Without a shadow of doubt, the best mouth to lung device for me by several country miles is my standard Reo with RM2 atty. The pure flavour production on that is the best I have tried for mouth to lung. Its also the easiest atty to build on. 

Just had to add that but all the best on your hunt

Reactions: Like 1 | Agree 1


----------



## KB_314 (8/4/15)

El Capitan said:


> I've tried the Atlantis and lung hitting is not for me. To be honest, I'm happy with my nautilus, but the hit/miss rate on coils is a PITA


@El Capitan (great forum name btw!), I was also getting far too many dud BVC coils. Or so I thought. Then I started doing a few things, and honestly have not had a dud in at least 30 coils. I'm sure you've done your research and googling, but these few things made ALL the difference for me. When using a brand new coil:

Put a few drops of juice directly into it. Either from the top, or with a blunt-tip needle from the side holes, or both. The silica will darken.
Let it sit for at least 15 mins in the tank with juice, but the more the better
Give it 3 quick primer puffs without firing
3 Puffs at low wattage, like 7w maybe
3 puffs at 8w... until you are at your required power
11w - 12w is, imo, a good wattage. But I wouldn't advise higher
And that's about it. Also, an initial burnt/chemical taste on the BVC with the silica coils doesn't necessarily mean it's quiched. Drop wattage and sometimes after a few vapes without inhaling, you're good to go again.
Anyway, just my 2c and hope it helps. I still think the nautilus mini is a fantastic clearo for mouth-lung with decent flavour - it's sort of a classic I think that everyone will keep one of at least, for a long long time!

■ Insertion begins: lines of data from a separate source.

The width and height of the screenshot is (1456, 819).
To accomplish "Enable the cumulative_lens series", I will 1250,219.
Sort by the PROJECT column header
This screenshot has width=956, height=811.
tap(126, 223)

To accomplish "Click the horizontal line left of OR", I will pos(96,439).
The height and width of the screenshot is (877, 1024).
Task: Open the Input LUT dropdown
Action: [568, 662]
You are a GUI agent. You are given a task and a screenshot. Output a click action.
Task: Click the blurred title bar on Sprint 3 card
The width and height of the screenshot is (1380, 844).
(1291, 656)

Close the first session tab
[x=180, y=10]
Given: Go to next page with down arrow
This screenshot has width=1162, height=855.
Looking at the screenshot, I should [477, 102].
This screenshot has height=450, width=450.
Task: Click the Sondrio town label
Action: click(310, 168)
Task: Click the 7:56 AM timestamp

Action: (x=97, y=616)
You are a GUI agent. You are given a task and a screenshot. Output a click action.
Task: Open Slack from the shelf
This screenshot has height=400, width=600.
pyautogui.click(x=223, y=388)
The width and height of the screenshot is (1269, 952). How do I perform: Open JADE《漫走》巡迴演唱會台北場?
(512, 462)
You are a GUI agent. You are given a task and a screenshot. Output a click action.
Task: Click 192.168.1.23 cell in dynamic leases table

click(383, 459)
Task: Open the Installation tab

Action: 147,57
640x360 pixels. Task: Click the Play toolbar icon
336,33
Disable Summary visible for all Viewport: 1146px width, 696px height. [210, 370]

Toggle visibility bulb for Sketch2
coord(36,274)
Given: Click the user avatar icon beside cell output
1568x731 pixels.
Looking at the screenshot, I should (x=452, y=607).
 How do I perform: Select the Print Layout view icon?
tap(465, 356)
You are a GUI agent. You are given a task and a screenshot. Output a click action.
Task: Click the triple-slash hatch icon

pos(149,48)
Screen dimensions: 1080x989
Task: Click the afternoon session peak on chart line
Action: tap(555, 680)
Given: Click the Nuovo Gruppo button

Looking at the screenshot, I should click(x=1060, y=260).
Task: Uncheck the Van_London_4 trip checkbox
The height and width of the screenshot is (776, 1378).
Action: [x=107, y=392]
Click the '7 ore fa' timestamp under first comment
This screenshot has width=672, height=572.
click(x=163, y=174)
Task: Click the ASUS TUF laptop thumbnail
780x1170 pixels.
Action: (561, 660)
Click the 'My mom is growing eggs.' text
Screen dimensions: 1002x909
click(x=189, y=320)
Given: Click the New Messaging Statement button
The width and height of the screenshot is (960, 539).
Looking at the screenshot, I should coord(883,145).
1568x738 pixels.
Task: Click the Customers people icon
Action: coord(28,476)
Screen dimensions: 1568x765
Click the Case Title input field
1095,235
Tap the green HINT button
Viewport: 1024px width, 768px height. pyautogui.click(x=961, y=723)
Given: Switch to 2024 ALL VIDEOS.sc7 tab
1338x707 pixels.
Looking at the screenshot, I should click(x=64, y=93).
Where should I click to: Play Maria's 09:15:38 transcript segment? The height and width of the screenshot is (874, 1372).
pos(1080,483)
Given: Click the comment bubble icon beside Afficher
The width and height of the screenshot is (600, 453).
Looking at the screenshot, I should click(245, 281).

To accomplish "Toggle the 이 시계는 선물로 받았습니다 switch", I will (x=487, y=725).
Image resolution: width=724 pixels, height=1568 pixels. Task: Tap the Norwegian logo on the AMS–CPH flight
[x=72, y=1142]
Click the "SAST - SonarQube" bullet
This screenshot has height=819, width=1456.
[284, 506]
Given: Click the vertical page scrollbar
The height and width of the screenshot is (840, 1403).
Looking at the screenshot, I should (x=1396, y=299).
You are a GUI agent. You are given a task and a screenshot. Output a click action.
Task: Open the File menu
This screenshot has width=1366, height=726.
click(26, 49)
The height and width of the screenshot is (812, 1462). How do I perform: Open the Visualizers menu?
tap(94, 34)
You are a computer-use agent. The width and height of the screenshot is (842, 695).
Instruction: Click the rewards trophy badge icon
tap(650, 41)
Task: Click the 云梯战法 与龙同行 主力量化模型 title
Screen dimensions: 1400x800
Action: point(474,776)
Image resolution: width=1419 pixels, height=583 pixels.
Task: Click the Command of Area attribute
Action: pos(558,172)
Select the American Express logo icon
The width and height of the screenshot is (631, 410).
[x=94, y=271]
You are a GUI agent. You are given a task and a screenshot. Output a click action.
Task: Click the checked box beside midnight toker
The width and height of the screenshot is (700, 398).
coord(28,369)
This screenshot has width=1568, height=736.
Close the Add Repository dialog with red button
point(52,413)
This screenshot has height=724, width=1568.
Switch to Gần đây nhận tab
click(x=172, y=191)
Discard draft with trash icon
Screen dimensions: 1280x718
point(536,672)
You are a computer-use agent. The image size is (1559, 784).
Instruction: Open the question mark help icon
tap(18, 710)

Also, sorry if I hijacked this thread a bit

Reactions: Like 1 | Informative 1


----------



## free3dom (8/4/15)

Like @Silver I can not recommend the SubTank as a mouth to lung device, even on the smallest airflow with a tight driptip it still vapes all wrong when doing mouth to lung hits...and believe me I've tried so many variations to get it working because it is my favourite RTA and I would love to be able to get that kind of vape from it. But I have been completely unsuccessful - the single airflow hole is way too big and you can't block it off partially since the settings snap into place and don't rotate freely 

The Lemo on the other hand I do use for mouth to lung - and I completely forgot to mention it earlier 
Closing down the airflow below 1/3 I can do very satisfying mouth to lung hits, even on the stock wide bore driptip - using a tighter tip only improves this  And it is a fantastic RTA all around - still in daily use 5 months after I got it

Reactions: Like 1


----------



## Viper_SA (8/4/15)

If you decide to go rda instead of rta, the Trident is brilliant for mouth to lung. I use it as my tobacco rda only. Dont want to lung hit tobacco, just seems wrong, lol. Very tight draw and on the 2nd smallest hole it feels quite like a cigarette's draw actually. I have two subtanks and mouth to lung isn't it's strong suit at all. Maybe look at the Aqua rta? The veraion 1 is for sale at Vape Club for only R200 now, so a cheap trial imo

Reactions: Informative 1


----------



## free3dom (8/4/15)

Viper_SA said:


> If you decide to go rda instead of rta, the Trident is brilliant for mouth to lung. I use it as my tobacco rda only. Dont want to lung hit tobacco, just seems wrong, lol. Very tight draw and on the 2nd smallest hole it feels quite like a cigarette's draw actually. I have two subtanks and mouth to lung isn't it's strong suit at all. Maybe look at the Aqua rta? The veraion 1 is for sale at Vape Club for only R200 now, so a cheap trial imo



Thanks for this...Trident is now on my wishlist 

I'd have to advise against the Aqua...not because it's bad, it's actually really great but might be a bit challenging to build as a first RTA


----------



## Puff&Pass (8/4/15)

El Capitan said:


> My iStick arrived today and I'm considering which RBA to pair it with. I'm looking for something that's easy to build on, cause I've had issues in the past with the Russian. The shortlist is currently the Lemo and the Subtank, but the Subtank is leading because I can keep an OCC coil in the car as back-up. Is there anything I haven't thought of or is clearly missing?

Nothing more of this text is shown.